Cela porte-t-il ses fruits ?

L’année dernière sur une quarantaine d’étudiants et professeurs, 21 ont été admis et 13 ont été admissibles. Nous sommes très heureux de ce succès : même si tout le mérite revient aux agrégatifs, c’est une belle réussite lorsque l’on compare ces résultats aux statistiques nationales.

Nous faisons une étude chaque année où nous leur demandons leur avis sur le dispositif. Pour cette année, l’amélioration unanimement conseillée était d’acheter une machine à café, c’est un bon signe : cela montre à la fois qu’ils étaient satisfaits de l’aide apportée par les intervenants et qu’ils se sont appropriés les lieux dans lesquels ils reviendront certainement travailler ensemble.

Nous n’allons pas à nous seuls remédier à la crise du recrutement, mais nous voulons aider ceux qui le souhaitent à obtenir le concours puis les accompagner pendant leurs premières années. Nous voulons jouer notre rôle d’association au service de l’Éducation nationale et des professeurs. Ce que nous demandons au ministre, c’est de faire plus attention aux carrières des agrégés par la suite : notre effort ne peut avoir d’effet que si la carrière tient la promesse du concours.

Que vous répond le ministère à ce sujet ?

Pour le moment, différentes expériences sont engagées autour de l’individualisation des carrières. Ce n’est encore ni assez rapide ni suffisant pour montrer aux professeurs que le ministère s’intéresse à eux et les soutient. Si l’enseignant passe son temps de travail dans un univers dégradé, qui lui renvoie une mauvaise image de lui-même, devant une administration à laquelle il est obligé de faire des réclamations incessantes, cela occupe ses pensées et ne lui permet pas d’être le plus efficace possible pour les élèves. Aujourd’hui, les jeunes qui arrivent dans le métier aimeraient se sentir accueillis, hélas ils sont souvent livrés à eux-mêmes.

Ce manque de reconnaissance ne serait-il pas l’explication de la crise du recrutement ?

Il y a deux choses, le manque de reconnaissance et les salaires. Dans une étude sur l’évolution du salaire des professeurs depuis les années 1980, des économistes utilisent la métaphore d’un enseignant montant un escalator qui descend, disant que leur pouvoir d’achat a diminué, alors que dans le reste de la société, des cadres équivalents ont eu des promotions plus nettes.

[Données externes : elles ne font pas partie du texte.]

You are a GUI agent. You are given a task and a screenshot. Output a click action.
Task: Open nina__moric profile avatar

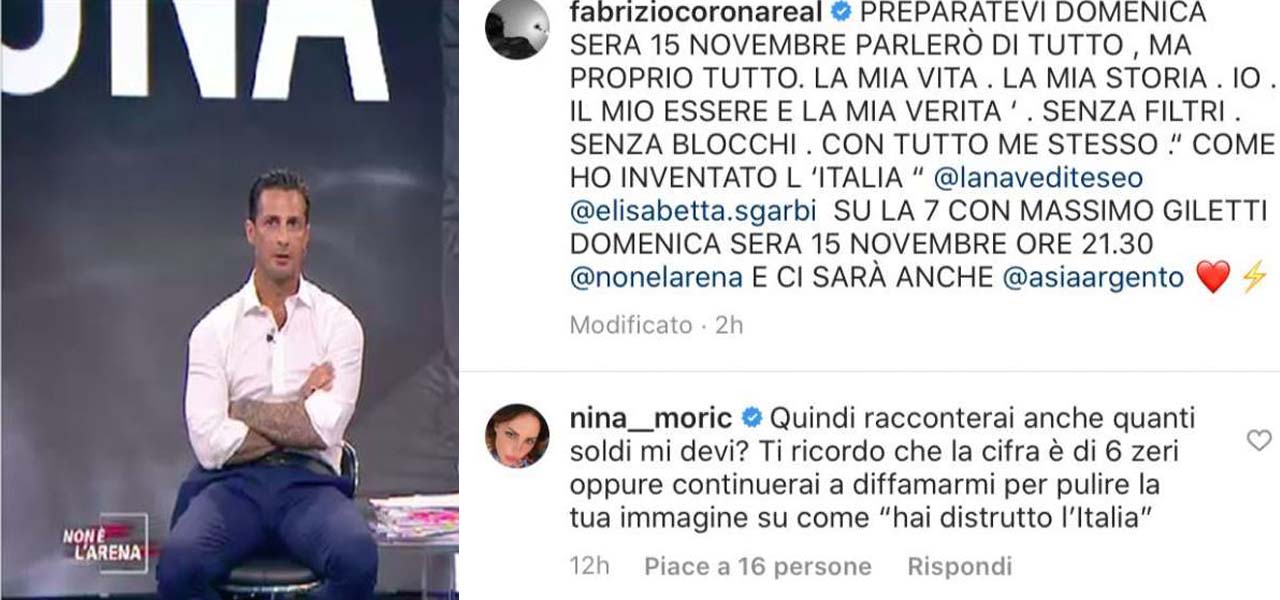tap(517, 435)
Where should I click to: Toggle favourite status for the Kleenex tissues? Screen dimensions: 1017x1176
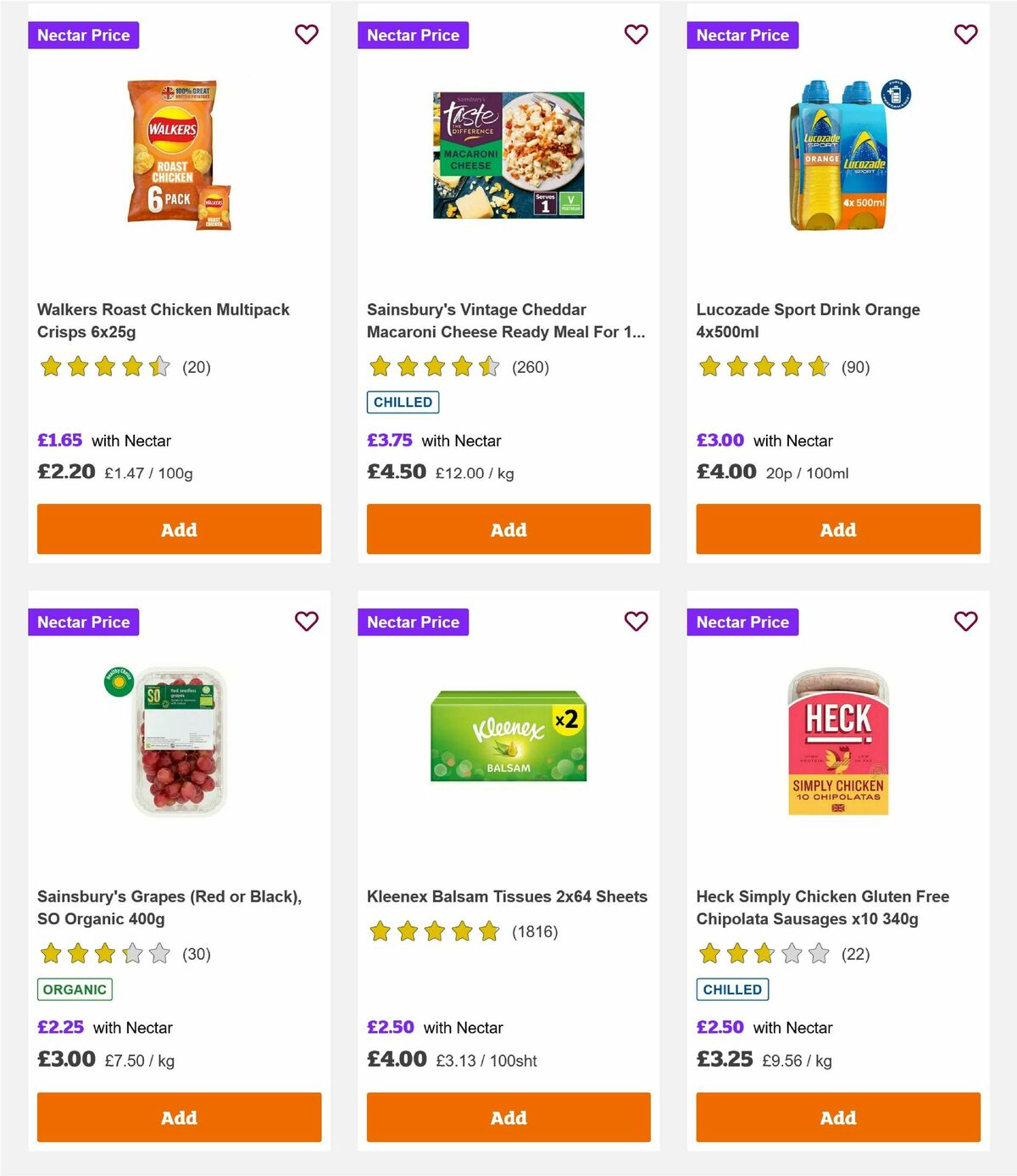636,621
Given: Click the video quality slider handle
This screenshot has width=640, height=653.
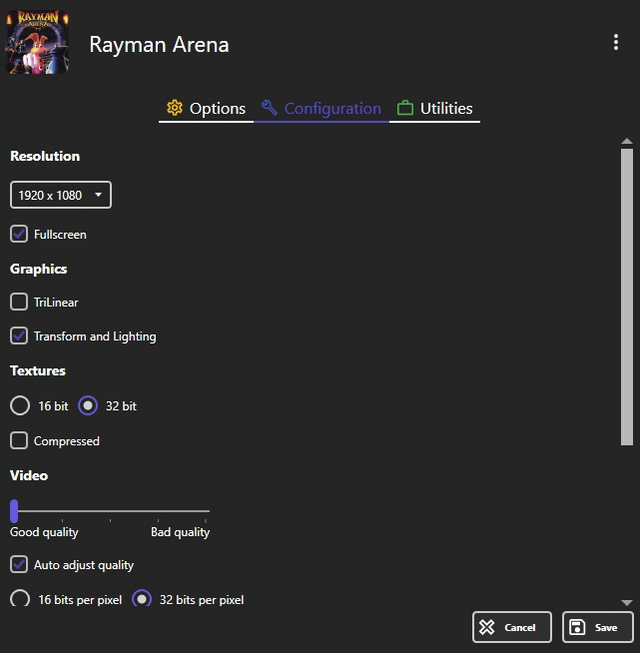Looking at the screenshot, I should tap(14, 511).
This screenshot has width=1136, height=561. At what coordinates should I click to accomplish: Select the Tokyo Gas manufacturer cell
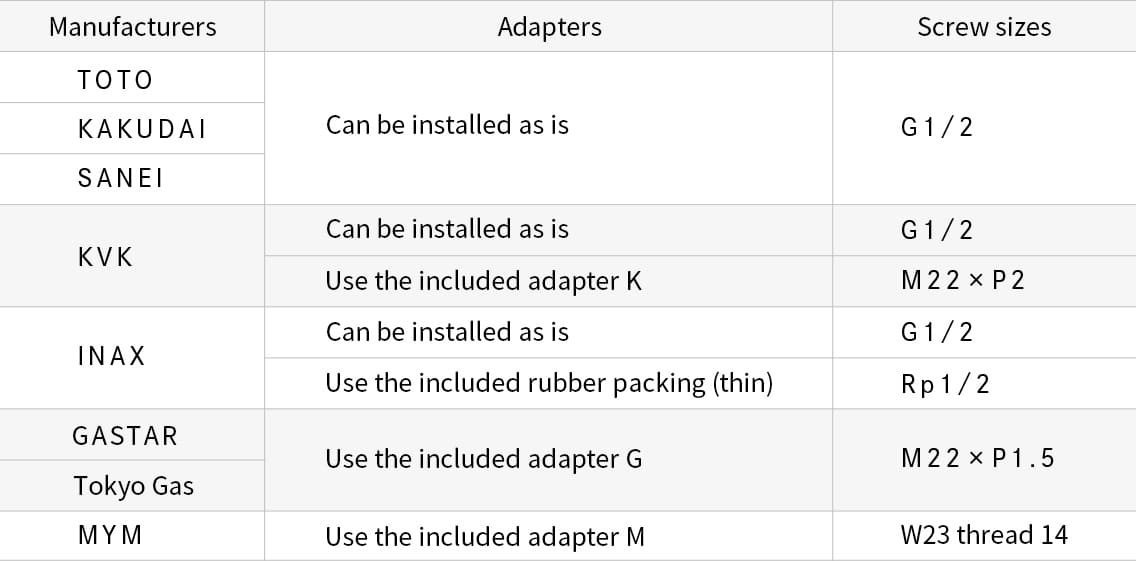pos(132,486)
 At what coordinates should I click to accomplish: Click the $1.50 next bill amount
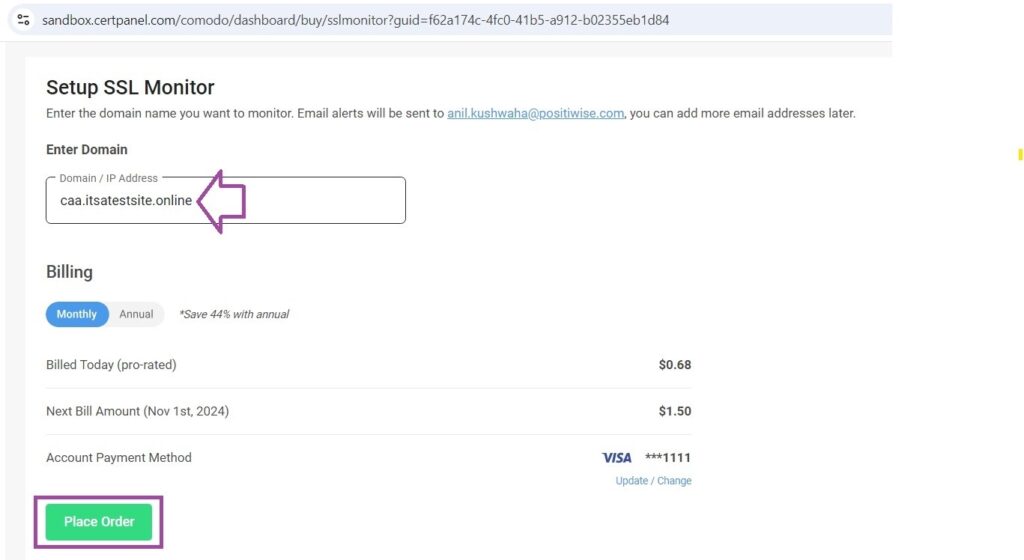point(675,411)
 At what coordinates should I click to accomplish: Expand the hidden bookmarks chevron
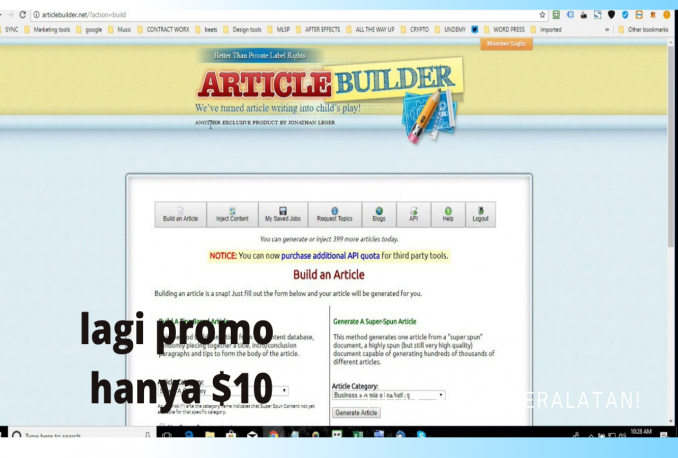click(608, 30)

L’étude dit que pour avoir le même pouvoir d’achat que dans les années 1980, un agrégé devrait commencer sa carrière avec un salaire de 4 500 euros.

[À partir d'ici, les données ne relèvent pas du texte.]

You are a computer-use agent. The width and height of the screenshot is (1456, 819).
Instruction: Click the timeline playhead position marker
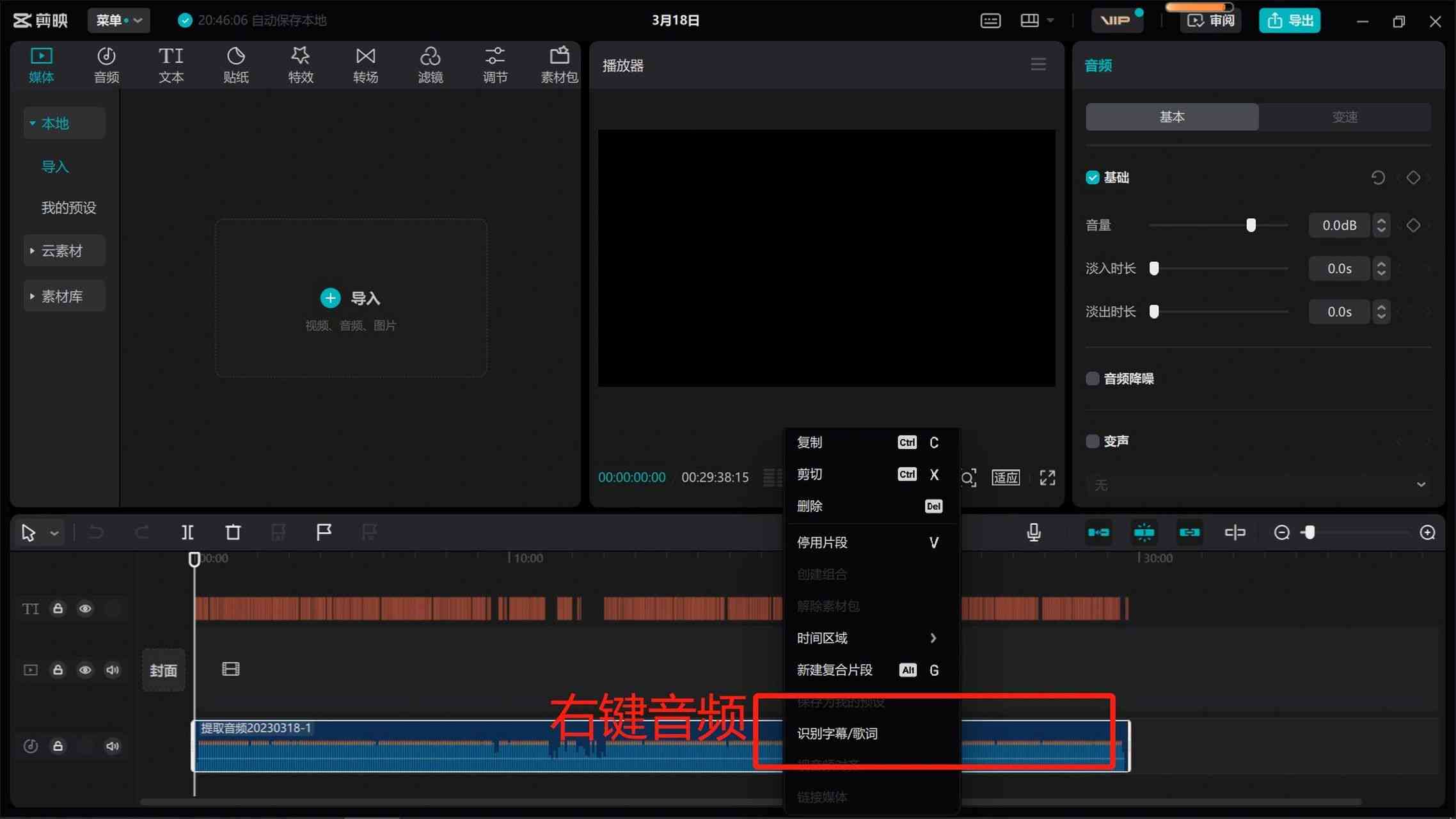tap(194, 558)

La question se pose pour tous les enseignants, mais il faut reconnaître que les agrégés sont la seule catégorie à ne jamais avoir été réévaluée depuis 40 ans.

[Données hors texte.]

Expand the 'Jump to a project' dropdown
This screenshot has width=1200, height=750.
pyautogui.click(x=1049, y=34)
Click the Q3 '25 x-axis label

Quels sont les projets actuels de la Société des Agrégés ?

Nous souhaitons d’abord faire vivre les nouveaux locaux dans lesquels nous avons emménagé il y a un an. Nous allons proposer des conférences de nos adhérents intéressant tout public, et développer des groupes de travail destinés à nos collègues.

2018 est l’année des 70 ans de l’union entre la Société des agrégés masculine et la Société des agrégées féminine. Nous accompagnons un grand nombre de femmes qui passent l’agrégation interne. Elles sont nombreuses à la passer, dans des conditions assez compliquées avec une vie familiale et professionnelle très riche. Nous souhaitons donc tout naturellement dresser le bilan de plusieurs décennies de cheminement et de réflexion sur la carrière des femmes.  Nous préparons un hors-série thématique sur cette question. Dans ce cadre, nous sommes en train de réaliser une enquête auprès des adhérentes et des professeurs pour recueillir leurs opinions et leurs propositions sur les meilleurs moyens d’aller vers une véritable égalité professionnelle entre les hommes et les femmes.

En effet, alors que la profession est fortement féminisée dans les premier et second degrés, plus on avance dans la carrière et les degrés, plus la proportion de femmes diminue, pour arriver à ⅓ de femmes Professeurs des universités.

Ce numéro sera publié en février, il contiendra des témoignages, les résultats de notre enquête et des propositions concrètes. Il s’agit de permettre aux femmes d’avancer et aux hommes de mieux se rendre compte des difficultés que leurs collègues rencontrent. Quand on me dit que les agrégées sont plus nombreuses que les agrégés à être affectées au collège parce qu’elles le veulent bien, je ne trouve pas ce type de réponse satisfaisant pour le système éducatif dans son entier.